— EXERCISE TASK —
Copy out every one of the following records without changing anything.

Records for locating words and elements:
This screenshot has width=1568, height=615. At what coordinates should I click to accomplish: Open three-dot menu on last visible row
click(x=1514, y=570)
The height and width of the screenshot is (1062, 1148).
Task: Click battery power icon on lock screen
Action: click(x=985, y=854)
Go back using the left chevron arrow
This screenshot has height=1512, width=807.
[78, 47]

— FULL RESPONSE —
This screenshot has width=1568, height=615. At what coordinates should I click to accomplish: Open three-dot menu on last visible row
click(x=1514, y=570)
The height and width of the screenshot is (1062, 1148).
Task: Click battery power icon on lock screen
Action: click(x=985, y=854)
Go back using the left chevron arrow
This screenshot has height=1512, width=807.
[78, 47]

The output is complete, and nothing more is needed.